> [PROBLEM] Using the data below, copy each line that includes the word "computer".

Stored data entries:
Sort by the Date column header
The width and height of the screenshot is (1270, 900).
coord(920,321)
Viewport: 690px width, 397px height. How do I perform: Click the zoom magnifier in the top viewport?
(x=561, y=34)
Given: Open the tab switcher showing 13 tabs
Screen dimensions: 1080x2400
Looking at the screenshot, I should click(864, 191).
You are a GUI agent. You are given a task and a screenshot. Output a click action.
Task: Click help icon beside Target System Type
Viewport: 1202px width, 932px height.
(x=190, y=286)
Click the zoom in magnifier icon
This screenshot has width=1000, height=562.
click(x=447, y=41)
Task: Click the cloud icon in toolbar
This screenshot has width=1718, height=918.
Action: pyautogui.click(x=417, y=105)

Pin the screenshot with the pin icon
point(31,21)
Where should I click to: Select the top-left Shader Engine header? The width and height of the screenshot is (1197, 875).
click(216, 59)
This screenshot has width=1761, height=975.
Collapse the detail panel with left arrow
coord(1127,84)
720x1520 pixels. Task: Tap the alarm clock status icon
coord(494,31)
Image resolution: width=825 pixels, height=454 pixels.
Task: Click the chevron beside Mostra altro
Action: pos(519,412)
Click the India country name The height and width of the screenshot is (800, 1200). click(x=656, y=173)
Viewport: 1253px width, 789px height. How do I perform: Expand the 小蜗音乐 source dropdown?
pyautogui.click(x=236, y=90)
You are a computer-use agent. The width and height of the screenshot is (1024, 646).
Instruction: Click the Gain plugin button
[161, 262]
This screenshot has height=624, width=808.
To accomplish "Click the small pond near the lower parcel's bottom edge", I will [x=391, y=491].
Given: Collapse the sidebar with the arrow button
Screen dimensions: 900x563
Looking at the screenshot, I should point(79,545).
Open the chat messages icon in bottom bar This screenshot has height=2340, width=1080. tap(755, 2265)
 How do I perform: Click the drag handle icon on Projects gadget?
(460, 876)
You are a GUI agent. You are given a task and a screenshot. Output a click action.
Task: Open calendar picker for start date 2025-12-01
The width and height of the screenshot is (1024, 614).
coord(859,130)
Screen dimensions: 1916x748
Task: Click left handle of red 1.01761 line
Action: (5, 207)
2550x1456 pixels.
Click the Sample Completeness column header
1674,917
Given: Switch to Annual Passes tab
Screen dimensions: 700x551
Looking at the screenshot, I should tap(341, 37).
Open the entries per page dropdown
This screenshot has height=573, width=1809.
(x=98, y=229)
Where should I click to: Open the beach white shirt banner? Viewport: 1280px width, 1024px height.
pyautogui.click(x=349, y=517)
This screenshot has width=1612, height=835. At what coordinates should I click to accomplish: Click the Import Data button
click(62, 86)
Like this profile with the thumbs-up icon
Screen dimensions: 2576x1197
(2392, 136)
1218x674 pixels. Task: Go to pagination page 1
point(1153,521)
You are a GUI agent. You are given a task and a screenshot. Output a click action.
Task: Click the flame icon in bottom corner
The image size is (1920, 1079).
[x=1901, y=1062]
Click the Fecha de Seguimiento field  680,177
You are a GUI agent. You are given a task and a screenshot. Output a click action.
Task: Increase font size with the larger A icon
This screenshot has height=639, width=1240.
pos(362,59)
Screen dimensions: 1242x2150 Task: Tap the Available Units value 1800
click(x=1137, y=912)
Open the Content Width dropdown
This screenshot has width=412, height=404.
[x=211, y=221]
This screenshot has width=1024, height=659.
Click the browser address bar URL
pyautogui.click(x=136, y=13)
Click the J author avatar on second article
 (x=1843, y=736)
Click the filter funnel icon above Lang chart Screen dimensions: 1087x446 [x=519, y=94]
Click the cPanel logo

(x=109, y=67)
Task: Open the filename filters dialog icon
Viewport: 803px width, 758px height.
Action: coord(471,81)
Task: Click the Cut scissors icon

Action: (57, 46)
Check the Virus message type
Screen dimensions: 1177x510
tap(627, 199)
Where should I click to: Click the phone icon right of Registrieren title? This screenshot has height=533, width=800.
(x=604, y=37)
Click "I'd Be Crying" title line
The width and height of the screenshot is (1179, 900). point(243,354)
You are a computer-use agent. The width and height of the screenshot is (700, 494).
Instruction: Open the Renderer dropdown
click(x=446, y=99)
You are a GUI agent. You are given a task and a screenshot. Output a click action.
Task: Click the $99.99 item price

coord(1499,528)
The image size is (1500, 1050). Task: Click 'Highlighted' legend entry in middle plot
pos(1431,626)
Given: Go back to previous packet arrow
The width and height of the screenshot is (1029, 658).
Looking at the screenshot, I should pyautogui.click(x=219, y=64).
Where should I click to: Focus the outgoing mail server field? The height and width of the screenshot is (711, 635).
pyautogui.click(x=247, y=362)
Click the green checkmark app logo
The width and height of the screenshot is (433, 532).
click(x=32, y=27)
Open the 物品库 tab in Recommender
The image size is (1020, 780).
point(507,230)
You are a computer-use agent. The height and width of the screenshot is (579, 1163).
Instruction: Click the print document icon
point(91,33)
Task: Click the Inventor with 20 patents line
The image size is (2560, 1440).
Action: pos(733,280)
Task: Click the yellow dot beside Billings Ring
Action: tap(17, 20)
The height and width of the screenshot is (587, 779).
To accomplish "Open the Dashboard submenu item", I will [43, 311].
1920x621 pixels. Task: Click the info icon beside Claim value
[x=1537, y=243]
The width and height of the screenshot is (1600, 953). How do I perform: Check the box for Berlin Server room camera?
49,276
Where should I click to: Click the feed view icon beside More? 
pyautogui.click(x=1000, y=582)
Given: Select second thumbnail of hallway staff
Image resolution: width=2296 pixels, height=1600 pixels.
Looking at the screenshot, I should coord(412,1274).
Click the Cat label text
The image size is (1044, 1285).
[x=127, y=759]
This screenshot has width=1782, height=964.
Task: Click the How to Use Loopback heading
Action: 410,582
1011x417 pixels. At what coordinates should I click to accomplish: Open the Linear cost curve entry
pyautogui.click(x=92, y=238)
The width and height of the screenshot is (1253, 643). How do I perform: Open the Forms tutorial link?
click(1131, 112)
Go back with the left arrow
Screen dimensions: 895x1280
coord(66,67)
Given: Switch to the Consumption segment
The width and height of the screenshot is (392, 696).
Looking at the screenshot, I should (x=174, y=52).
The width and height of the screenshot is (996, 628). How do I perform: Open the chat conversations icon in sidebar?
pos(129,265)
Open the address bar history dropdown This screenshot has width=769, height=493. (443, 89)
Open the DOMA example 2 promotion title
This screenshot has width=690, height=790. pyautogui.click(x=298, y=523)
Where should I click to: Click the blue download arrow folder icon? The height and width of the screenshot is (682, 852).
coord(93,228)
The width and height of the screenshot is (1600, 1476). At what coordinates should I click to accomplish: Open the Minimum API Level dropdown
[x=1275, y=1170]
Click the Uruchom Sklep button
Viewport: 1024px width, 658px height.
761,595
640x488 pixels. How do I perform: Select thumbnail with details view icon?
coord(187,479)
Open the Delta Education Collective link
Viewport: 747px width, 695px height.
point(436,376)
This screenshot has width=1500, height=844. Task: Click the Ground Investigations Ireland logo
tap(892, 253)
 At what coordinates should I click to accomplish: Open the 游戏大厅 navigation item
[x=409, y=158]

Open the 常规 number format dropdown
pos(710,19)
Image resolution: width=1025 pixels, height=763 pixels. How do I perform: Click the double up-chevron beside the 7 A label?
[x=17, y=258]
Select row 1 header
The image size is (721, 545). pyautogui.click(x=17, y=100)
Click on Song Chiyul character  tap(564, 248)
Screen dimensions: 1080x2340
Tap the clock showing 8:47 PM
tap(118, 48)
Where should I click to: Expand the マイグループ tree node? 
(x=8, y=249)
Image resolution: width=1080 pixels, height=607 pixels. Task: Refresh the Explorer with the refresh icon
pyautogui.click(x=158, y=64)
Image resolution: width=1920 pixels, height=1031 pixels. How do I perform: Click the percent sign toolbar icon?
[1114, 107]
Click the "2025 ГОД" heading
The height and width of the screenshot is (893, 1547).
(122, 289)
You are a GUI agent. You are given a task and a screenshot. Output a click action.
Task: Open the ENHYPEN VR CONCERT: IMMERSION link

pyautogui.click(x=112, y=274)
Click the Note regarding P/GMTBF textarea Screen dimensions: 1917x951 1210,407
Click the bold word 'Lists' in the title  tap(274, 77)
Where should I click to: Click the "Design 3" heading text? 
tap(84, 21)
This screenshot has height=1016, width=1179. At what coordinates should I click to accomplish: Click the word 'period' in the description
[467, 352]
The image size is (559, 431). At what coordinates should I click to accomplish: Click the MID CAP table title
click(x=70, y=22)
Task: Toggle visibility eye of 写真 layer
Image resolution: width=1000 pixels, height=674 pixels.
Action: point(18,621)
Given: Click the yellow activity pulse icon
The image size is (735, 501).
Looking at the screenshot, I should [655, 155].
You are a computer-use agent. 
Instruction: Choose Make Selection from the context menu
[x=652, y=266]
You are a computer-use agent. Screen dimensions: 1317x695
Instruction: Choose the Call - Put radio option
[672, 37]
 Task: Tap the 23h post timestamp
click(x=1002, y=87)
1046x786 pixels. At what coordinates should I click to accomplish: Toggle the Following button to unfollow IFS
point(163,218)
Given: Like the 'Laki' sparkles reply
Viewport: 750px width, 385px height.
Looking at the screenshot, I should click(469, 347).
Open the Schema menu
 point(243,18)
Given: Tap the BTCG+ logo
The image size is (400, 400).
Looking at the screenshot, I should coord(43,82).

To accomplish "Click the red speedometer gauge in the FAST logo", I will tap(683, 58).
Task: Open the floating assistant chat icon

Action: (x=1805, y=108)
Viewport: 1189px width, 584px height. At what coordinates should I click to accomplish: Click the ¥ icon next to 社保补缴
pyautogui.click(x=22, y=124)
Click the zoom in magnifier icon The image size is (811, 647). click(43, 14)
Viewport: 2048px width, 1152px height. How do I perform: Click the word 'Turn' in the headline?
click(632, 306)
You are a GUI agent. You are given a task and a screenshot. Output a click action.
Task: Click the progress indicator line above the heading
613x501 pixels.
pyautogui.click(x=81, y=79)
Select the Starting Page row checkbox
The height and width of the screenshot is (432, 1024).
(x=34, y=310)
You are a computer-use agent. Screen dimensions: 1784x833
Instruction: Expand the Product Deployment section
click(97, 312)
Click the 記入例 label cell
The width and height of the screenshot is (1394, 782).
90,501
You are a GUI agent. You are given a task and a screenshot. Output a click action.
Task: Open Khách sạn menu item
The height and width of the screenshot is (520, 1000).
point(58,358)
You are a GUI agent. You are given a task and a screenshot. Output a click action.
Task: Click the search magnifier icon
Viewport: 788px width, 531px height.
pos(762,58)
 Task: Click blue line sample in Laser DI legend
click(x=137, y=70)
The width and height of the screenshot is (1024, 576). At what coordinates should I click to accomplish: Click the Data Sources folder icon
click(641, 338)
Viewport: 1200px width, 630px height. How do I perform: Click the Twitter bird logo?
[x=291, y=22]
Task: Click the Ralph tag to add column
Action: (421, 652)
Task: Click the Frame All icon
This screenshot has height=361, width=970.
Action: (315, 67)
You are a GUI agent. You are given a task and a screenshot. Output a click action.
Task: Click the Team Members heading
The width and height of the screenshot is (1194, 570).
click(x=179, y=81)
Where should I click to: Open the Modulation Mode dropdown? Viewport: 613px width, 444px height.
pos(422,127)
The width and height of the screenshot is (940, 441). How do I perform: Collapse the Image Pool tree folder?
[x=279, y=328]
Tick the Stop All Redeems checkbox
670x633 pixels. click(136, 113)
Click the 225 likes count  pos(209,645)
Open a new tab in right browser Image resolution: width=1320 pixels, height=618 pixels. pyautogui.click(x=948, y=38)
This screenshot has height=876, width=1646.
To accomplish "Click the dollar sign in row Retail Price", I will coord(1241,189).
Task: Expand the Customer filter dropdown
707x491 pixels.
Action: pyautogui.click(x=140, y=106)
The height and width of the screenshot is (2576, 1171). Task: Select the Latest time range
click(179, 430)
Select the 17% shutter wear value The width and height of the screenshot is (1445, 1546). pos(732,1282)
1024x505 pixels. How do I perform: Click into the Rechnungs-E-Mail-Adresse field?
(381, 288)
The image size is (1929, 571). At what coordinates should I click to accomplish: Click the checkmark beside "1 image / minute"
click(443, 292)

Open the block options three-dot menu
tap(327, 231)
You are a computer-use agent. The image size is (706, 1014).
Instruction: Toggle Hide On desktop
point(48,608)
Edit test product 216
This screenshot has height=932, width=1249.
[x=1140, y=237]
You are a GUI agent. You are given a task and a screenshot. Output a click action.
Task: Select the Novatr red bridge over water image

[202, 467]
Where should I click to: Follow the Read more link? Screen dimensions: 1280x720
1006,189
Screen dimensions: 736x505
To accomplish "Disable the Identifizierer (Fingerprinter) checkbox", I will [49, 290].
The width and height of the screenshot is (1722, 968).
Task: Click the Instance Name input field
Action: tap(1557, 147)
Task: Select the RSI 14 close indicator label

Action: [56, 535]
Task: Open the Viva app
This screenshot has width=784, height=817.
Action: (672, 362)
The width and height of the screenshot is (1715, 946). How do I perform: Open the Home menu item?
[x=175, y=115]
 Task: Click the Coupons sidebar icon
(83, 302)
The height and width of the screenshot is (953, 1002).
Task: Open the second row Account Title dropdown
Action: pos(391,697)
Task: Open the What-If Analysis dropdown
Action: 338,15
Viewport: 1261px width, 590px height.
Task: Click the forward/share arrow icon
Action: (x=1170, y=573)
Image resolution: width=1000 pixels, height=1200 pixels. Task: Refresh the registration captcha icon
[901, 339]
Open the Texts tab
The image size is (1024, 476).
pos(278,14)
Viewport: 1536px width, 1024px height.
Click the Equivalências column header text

> [RESULT FOR THIS TASK]
You are a computer-use agent. The width and height of the screenshot is (1024, 646).
You are a computer-use agent. The width and height of the screenshot is (700, 494).
You are a computer-use agent. The height and width of the screenshot is (579, 1163).
You are a computer-use agent. 
You are a computer-use agent. Screen dimensions: 1317x695
You are a computer-use agent. Screen dimensions: 1784x833
You are a computer-use agent. The image size is (706, 1014).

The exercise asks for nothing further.